Scientific classification
- Domain: Bacteria
- Kingdom: Bacillati
- Phylum: Actinomycetota
- Class: Coriobacteriia
- Order: Eggerthellales
- Family: Eggerthellaceae
- Genus: Cryptobacterium
- Species: C. curtum
- Binomial name: Cryptobacterium curtum Nakazawa et al. 1999

= Cryptobacterium curtum =

- Authority: Nakazawa et al. 1999

Species of bacterium

Cryptobacterium curtum is a Gram-positive anaerobic rod bacteria isolated from human mouths.

==Description==
Cryptobacterium curtum is a Gram-positive, obligately anaerobic, non-spore-forming, and rod-shaped bacteria. C. curtum has been isolated from an adult patient's periodontal pocket sample and necrotic dental pulp. C. curtum can also be isolated from human oral and dental infections like pulpal inflammations, advanced caries, dental abscesses or periodontitis. While C. curtum does not appear in the normal microflora, it nearly doubles in population size when periodontitis is present. The cells are very short and can occur singly or in masses. These cells are inert in most biochemical tests. They do not hydrolyze starch or aesculin. They cannot reduce nitrate nor grow in the presence or absence of carbohydrates. C. curtum also had negative results for indole, catalase, and urease tests.

==Genome analysis==
According to Mavrommatis and colleagues, the genome of C. curtum is 1,617,804 base pairs long. Of the 1422 genes predicted, 1364 were protein-coding genes, and 58 were RNAs. The majority of the genome (78.5%) is made up of protein-coding genes.

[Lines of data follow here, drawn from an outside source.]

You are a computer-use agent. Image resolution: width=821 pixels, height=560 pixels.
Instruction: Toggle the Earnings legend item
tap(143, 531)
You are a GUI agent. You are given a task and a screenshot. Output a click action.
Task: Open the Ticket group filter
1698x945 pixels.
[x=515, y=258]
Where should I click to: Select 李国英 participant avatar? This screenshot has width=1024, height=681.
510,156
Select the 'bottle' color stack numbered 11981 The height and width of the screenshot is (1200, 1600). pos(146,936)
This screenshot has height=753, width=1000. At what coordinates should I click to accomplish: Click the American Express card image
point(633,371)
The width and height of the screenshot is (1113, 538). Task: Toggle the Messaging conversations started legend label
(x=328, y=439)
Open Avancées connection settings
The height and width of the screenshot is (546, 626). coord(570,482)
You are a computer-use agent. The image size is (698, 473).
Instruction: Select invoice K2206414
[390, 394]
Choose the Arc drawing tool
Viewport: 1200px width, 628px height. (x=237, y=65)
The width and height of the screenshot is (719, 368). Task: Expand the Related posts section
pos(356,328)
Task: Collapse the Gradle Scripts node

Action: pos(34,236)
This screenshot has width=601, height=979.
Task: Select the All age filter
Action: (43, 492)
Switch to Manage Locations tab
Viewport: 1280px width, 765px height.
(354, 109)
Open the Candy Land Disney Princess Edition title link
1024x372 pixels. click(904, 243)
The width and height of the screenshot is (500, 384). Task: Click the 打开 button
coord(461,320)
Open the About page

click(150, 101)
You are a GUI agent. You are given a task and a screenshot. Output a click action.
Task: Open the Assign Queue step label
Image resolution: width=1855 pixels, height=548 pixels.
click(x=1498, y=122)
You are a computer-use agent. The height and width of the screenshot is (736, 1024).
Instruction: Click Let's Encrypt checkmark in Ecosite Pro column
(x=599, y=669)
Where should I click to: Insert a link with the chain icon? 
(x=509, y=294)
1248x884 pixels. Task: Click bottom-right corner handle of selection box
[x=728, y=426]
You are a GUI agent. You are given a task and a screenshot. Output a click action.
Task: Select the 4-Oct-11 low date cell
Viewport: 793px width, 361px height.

A 16S rRNA gene sequence analysis revealed that the two isolates represent a distinct lineage within the family of Coriobacteriaceae, between the neighboring genera Eggerthella and Slackia. After sequencing, they found that the DNA G+C content is 50–51 molecular %.

==Metabolic characteristics==
Cryptobacterium curtum is asaccharolytic and unreactive in many of the conventional biochemical tests. Instead, the arginine deiminase pathway can degrade arginine and other amino acids in oral cavities. This bacterium can degrade arginine and produce substantial amounts of citrulline, ornithine and ammonia. Arginine and citrulline support the growth and reproduction of C. curtum.